Hidepid=2 not working in lxc


#1

Hi Community

I am having problems with setting hidepid=2 in LXC containers version 3.0.0. This appears on different systems. One is a Debian stretch running a proxmox kernel (4.15.17-3-pve) and the other is Ubuntu 18.04 with kernel 4.15.0-20-generic.

You can find more information about my problem in the proxmox forum (this post is from us):

Does anyone has any other hint than already written in the proxmox forum?

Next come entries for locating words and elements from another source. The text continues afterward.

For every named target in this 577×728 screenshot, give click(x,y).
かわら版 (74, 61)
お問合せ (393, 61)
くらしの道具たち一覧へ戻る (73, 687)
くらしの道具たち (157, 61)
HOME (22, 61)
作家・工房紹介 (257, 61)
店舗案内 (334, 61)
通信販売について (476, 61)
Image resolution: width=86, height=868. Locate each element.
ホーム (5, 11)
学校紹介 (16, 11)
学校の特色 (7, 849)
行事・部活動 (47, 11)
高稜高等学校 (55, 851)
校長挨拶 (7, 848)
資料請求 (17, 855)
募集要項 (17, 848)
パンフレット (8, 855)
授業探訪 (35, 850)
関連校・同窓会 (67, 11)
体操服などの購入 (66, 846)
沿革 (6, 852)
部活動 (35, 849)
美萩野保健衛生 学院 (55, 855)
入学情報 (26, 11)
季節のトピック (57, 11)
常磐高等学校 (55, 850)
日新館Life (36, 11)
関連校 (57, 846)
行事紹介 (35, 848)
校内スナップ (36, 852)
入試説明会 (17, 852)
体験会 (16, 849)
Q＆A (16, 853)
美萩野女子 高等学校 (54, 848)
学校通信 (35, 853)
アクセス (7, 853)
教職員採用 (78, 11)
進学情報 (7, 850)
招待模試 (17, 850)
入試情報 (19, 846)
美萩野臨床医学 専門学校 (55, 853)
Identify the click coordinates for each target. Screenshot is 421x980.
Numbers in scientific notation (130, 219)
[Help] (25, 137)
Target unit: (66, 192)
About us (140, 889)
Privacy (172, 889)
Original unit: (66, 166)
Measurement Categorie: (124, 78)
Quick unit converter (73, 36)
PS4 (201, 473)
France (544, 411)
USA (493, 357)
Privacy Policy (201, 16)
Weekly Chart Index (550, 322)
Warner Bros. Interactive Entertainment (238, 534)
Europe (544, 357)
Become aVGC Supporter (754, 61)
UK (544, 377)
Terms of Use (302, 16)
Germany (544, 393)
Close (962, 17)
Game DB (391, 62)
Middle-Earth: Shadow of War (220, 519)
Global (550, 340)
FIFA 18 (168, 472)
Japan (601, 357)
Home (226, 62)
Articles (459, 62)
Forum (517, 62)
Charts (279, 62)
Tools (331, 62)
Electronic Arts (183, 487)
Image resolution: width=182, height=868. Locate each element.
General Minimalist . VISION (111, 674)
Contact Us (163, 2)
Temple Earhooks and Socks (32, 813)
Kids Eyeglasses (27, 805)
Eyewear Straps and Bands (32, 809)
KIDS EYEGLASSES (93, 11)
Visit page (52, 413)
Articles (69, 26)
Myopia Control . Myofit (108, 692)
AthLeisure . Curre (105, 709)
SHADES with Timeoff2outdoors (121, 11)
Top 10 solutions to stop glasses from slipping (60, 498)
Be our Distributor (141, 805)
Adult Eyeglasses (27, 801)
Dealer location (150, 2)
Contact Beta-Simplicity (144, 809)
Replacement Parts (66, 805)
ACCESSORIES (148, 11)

This is a problem which we have since about August 2016. It is a big security issue for us because multiple customers do have access to the same servers and they should not be able to see the processes of the others. Because it exists since a long time we are really looking forward to have a solution.

If you need more information, please ask! :slight_smile:

Thanks for your responses in advanced!


(Christian Brauner) #2

I need to hear exactly what is failing or not working. It’s not obvious to me what the issue is. Furthermore, I need at least:

  • the container’s config file
  • the trace log (lxc-start <container-name> -l trace -o <container-name>.log

#3

Hi

Thanks for your response!

We have created the apparmor config to be able to remount /proc:

# /etc/apparmor.d/lxc/lxc-default-cgns-with-proc-remount
profile lxc-default-cgns-with-proc-remount flags=(attach_disconnected,mediate_deleted) {
  #include <abstractions/lxc/container-base>

  # these are copied from lxc-container-default-cgns:
  deny mount fstype=devpts,
  mount fstype=cgroup -> /sys/fs/cgroup/**,

  # This will allow remounting /proc, eg to change hidepid
  mount options=(rw, nosuid, nodev, noexec, remount, silent, relatime) -> /proc/,
}

then reloaded apparmor:

# apparmor_parser -r -W -T /etc/apparmor.d/lxc-containers

now added the profile to the container:

lxc.apparmor.profile = lxc-default-cgns-with-proc-remount

So the container config looks like:

arch: amd64
cores: 2
cpulimit: 2
cpuunits: 1024
hostname: hostname.example.com
memory: 4096
net0: name=eth0,bridge=vmbr0,gw=46.231.201.193,hwaddr=AA:A1:3A:9D:41:31,ip=46.231.201.198/26,type=veth
onboot: 1
ostype: debian
rootfs: zfsvols:subvol-198-disk-1,acl=1
swap: 1024
lxc.apparmor.profile: lxc-container-default-cgns-with-proc-remount

after that it should work to use:

$ mount -o remount,hidepid=2 /proc
mount: cannot remount block device proc read-write, is write-protected

but after that mountstill gives the same output:

$ mount | grep proc
proc on /proc type proc (rw,nosuid,nodev,noexec,relatime)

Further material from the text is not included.